IGN has cranked out a three-page feature that looks back at some of the sexual content we were subjected to in video games this year, and as you might have guessed, Fallout: New Vegas and Mass Effect 2 were both given a quick write-up. Subsequent quotes:

Fallout: New Vegas is a celebration of sexual possibility, often at its most exploitive. You can unlock perks that allow you to seduce either men or women, steal a man’s girlfriend, and coerce a variety of humans and mutants into prostitution. One of these suggested candidates is a robot left in an abandoned research facility. You can commission a special holotape to override the robot’s normal operating procedure, which turns it into a sexbot capable of satisfying those with a more peculiar interest in mechanical intimacy. After reprogramming the sexbot and restoring its power you’re given the option to test the machine out for yourself. If you choose this option (as I eagerly did) you’ll hear a few robotic noises and see a short fade to black, which leaves frustratingly unanswered the question of how one has sex with a robot.

Even with that lingering unknown, this moment is a reminder of the absurd reach of human sexual imagination. If you think it sounds a little too ridiculous, spare a thought for ‘Zoltan’ a Georgia man who built his own robotic sex doll and married her. “Having a relationship with a computer makes it feel way more real than with just a doll,” he told Gizmodo’s Addy Dugdale in 2008. “You get all excited first and you wonder if she will say yes. The first time with her I also wondered if this was even possible. And then sweet release. I am technosexual and proud of it.”
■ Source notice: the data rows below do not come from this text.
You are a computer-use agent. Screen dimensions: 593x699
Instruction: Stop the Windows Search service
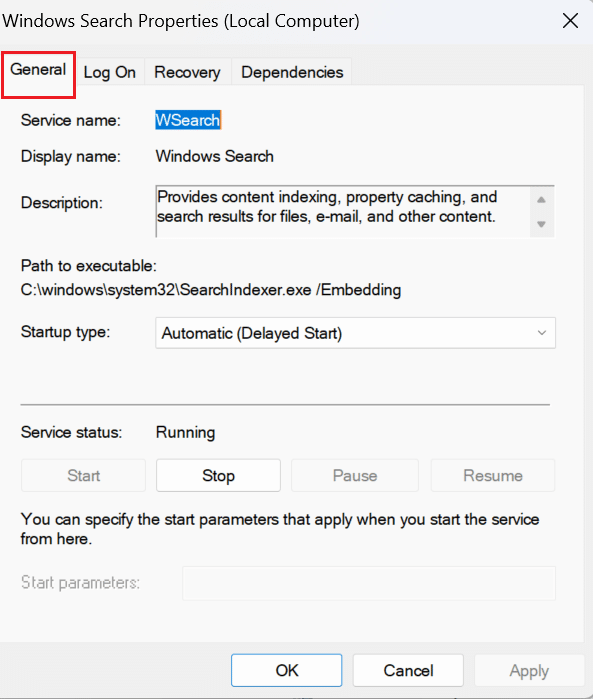pos(218,476)
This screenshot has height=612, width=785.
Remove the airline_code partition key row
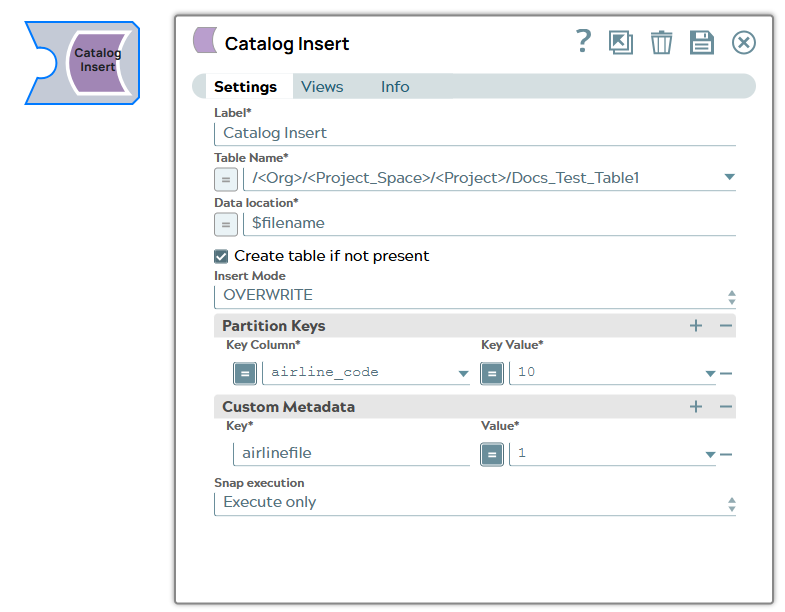727,374
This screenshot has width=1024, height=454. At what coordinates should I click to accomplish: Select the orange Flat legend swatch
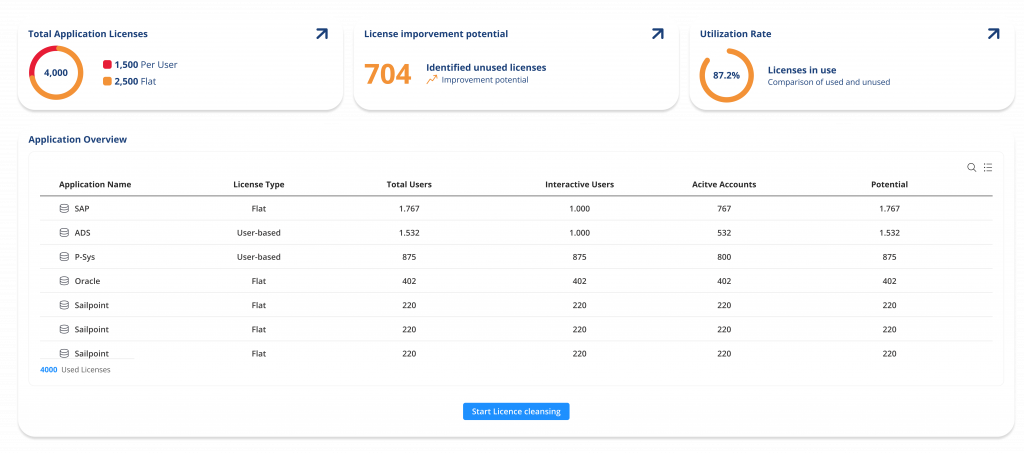click(x=107, y=81)
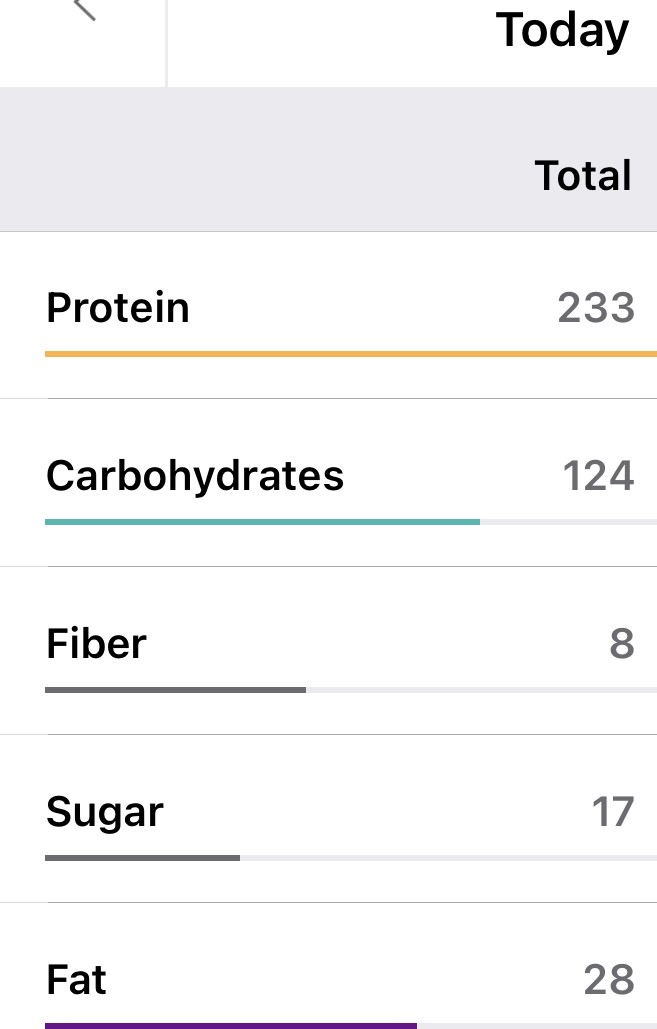The image size is (657, 1029).
Task: Tap the Carbohydrates total value 124
Action: point(598,476)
There has long been a wispily defined connection between authority and attraction. Especially common among men, there is a sense that having some position of power entitles one to more sexual liberties than a person in a lower tax bracket or with a less important Rolodex. Like the first game, Mass Effect 2’s sexual sensibilities have the sweet stink of a soap opera. Sexual tension heaves beneath taut space corsets and causes sulking glances to be held a second longer than they otherwise should have been. The culmination of successfully navigating a dialogue tree is a short and coy cutscene heavy on thigh and flank close-ups.

I find myself completely incapable of winning sex in the Mass Effect universe, even during sessions when I set out to accomplish only that objective. In the sequel I wanted nothing more than to conjoin with Kelly Chambers, my handy subordinate on the Normandy’s main deck. She was optimistic, smart, seemed freckly, and didn’t have tentacles. There was no one whose unitard wicking I wanted more to remove, and yet I failed again and again with Kelly. Every time I hoped to press my luck with a scamp-ish response she clammed up, a recurring cause of intense space frustration. I had hoped that, as a last resort, I could exploit my role as her boss to ignite her desire for me, but even this last manipulation foundered on her blank stare. “Was there something else you wanted, Commander Shepard?”